His hands were tied behind his back and he was standing on the outside of the bridge railing, preparing to jump. As I moved towards him, he shouted over to me: “One step further and I’ll jump!” He sounded hoarse and it was clear he had been crying. I stopped and stood, waiting.
This occurred six years ago, in the middle of the night, in Portland, Oregon. I had been biking along the river, taking a break from a college all-nighter when I came across this man.
I stopped, as instructed. And as I stood there I had an amazing experience. It was as if I was at the center of a deep, wide pool. His shout and threat were like a pebble hitting the surface and I was so deep down in the pool that they made no impact. Inside I felt quiet and still. “How are you feeling?” I asked him, calmly.
“Thinking is just the process of asking and answering questions.”
Today I make a habit of asking this sort of question. These questions sometimes sound a bit odd but provide the person I’m with to examine themselves in a way not otherwise available to them.
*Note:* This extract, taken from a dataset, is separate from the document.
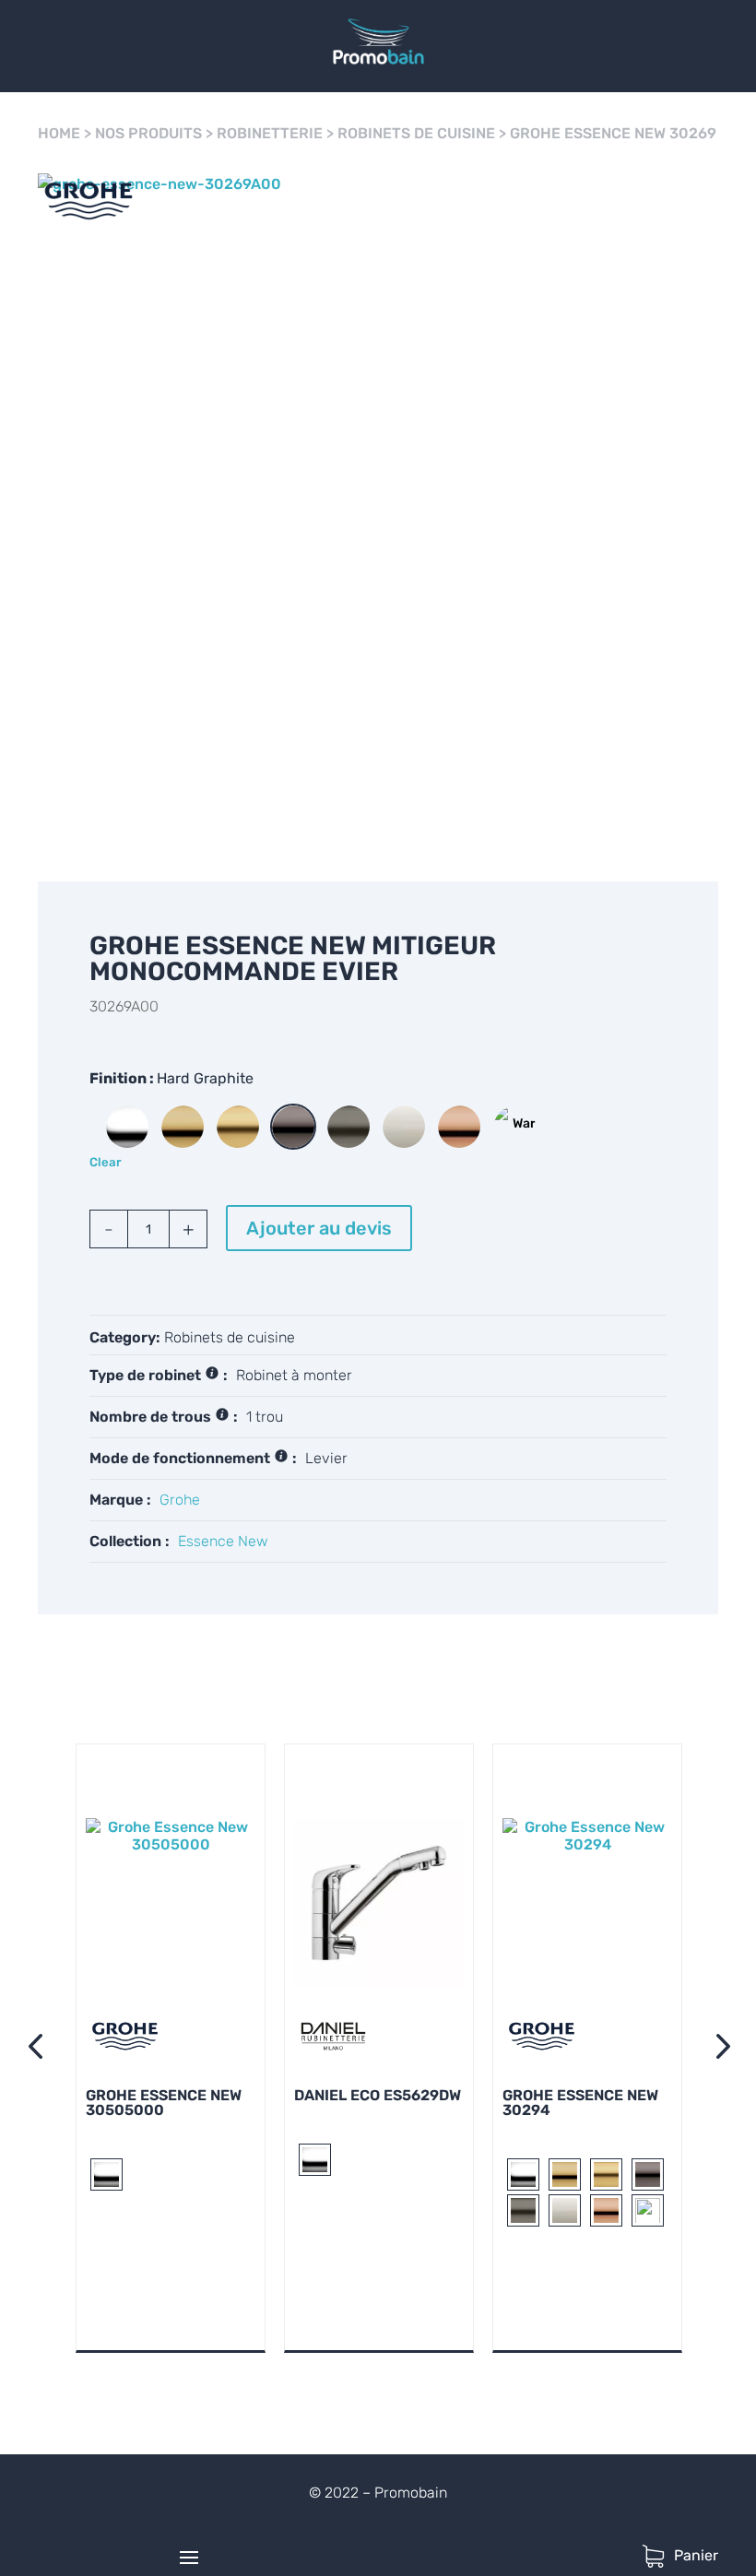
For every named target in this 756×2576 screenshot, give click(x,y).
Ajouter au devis (319, 1228)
I can only ask such questions by intentionally falling into that calm attitude that I found so many years ago on the river in Portland. In that state of mind, anything – and I do mean anything – that someone says is okay. In that mindset I am completely accepting and totally nonjudgmental. This is a mindset that I trained on my own and then later at the Option Institute. In what follows I’m going to detail a number of different reasons we ask questions and discuss what makes loving questions unique.
In my experience there are four different types of questions, each with its own purpose.
Questions that Judge
“Why did you do that!” (We often leave the “you idiot” left unsaid.)
The question “Why did I eat that pint of ice cream when I know I feel sick after eating ice cream?” is really a statement of self criticism. What I am actually saying is: “I’m dumb for having eaten ice cream. I should have known better!”
Questions to Learn
Imagine a reporter interested in your story. Reporters, and all of us, ask directive, inquiring questions to gain information.
Questions that Teach
Teachers ask their students subtle or even blatant leading questions like “Why do you believe that is the best answer to this math problem?” or “How would you go about solving it?”
Questions to Explore
“Why did you do that?”
That night on the bridge I used what I’ve come to think of as exploring questions. These are the rarest of questions in that they are non-directive and completely accepting. I have studied what is formally called “The Option Process(R) Dialogue” which teaches how to use these questions to help explorers come to their own conclusions. With the man on the bridge these are the sort of questions I asked. Guided by instinct and luck I asked the bridge jumper how he felt and then later why. I don’t know what would have happened if I had told him not to jump, or tried to teach him that he shouldn’t. I can speculate that things might not have gone so well.
For the record, I spent three hours with the man on the bridge. He ended up sitting and crying with me. The next morning he called his sister and I left him in her care.
Why Ask Loving Questions
Everyone has opinions and most people are willing to share them. What people don’t do, though, is set aside their personal biases and become completely present with another. Instead, meaning well, most people judge or try to fix. By providing the person questioned with the option to discover answers for themselves, we provide a safe space to step forward and, if we so choose, come to our own conclusions.
These are the four components of a loving question. These four make up what is termed the “attitude” by the Option Institute. I have called it the Attitude That Works.
This is what distinguishes these questions from all others. To ask these questions the questioner must completely let go of the belief that they know what’s best for another.
To ask non-directive questions the questioner must be completely present with the person being questioned. Otherwise, it is not possible to follow where they lead.
Often loving questions are asked in the face of self-judgements. It is essential to not buy in and engage with those judgements.
Of all four this is the most important. Having compassion for another is fundamental to asking this sort of question.
I don’t always ask loving questions. Not even most of the time. But I have the capacity to sit across from someone considering suicide or crying over heartbreak or jumping for joy, follow exactly what they say, and then ask them what they are thinking, what they feel or why. I’m not unique and anyone can learn to do this. The more I ask such questions the better I get. And as an added benefit: it feels great to be there for someone in this way.